Somebody from your office recognizes you while being dressed in spandex.
The mud stuck in the front tyre tread turns out to be dog poop.
All slower riders get their e-bikes and turn you into the slowest cyclist on Earth.
A 50% sale is out right after you bought the bike for a regular price.
There is a massive puddle behind the turn you’ve just entered at speed of 65 km/h.
Based on the bike and gear, your mates start to call you a boomer.
While in mid-air, you realize that the landing spot is far from the place you had expected.
Your Strava account gets hacked and all records are erased.
There will be no GSM signal after you crashed and got badly injured in the middle of nowhere.
The last moment to refill the water bottle passed long before you started to climb that never-ending hill.
You missed the last ride of the uphill bike park chairlift by just a moment while your car is parked by the upper station.
A furious dog jumps out of a dark hedge and heads towards you to catch your front wheel.

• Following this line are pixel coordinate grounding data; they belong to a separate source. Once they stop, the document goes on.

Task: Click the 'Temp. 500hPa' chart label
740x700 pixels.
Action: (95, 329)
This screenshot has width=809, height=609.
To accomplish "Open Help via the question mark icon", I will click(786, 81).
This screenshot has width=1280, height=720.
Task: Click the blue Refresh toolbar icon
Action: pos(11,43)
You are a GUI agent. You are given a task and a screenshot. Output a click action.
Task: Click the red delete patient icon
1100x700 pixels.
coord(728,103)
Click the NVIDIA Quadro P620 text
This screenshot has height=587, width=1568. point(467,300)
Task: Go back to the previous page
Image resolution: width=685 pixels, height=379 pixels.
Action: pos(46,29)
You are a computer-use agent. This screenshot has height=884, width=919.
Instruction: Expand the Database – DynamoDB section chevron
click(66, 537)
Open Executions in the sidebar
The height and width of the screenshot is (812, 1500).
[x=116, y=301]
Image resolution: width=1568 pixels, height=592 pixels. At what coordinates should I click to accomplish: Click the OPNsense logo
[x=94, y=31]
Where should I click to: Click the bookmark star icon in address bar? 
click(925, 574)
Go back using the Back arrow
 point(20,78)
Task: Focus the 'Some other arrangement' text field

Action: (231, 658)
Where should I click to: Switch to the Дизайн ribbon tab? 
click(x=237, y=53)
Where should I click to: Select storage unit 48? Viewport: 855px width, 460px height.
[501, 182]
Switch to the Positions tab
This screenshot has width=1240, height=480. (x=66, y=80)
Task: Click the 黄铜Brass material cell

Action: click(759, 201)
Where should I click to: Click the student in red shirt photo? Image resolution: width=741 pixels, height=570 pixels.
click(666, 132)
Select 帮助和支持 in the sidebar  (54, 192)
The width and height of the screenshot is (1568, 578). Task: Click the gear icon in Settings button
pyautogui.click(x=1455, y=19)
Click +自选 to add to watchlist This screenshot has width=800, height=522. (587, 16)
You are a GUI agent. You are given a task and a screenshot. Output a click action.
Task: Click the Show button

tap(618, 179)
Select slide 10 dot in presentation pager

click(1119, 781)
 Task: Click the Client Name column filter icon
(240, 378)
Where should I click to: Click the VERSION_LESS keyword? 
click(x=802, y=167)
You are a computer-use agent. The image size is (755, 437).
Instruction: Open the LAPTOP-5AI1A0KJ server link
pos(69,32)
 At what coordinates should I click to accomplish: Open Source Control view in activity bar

After elections, your local representatives return to the policy of no bicycle lanes in the city.
You accidentally chose a two-black diamond trail dedicated to expert riders only.
An open drain appears ahead just when a car is passing by.
The next economic crisis ends up bringing back the post-covid times when waiting periods for spare parts like a chain lasted six months and more.
You took an unwashed cycling kit by mistake before a group ride, and the stench spreads around.
You had locked the bike to a pole and only the pole and the lock are left.
Somebody drops you right before a climb, so you must watch their bottom all the way up.
Somebody appears from behind and follows you stuck to your rear wheel, breathing on your back all the way up a very long climb.
A fork breaks during a fast descent, leaving you to spend the last moments of your life watching the front wheel fly away.
Because of your cycling gear, somebody confuses you with a creepy weirdo wearing a Halloween costume.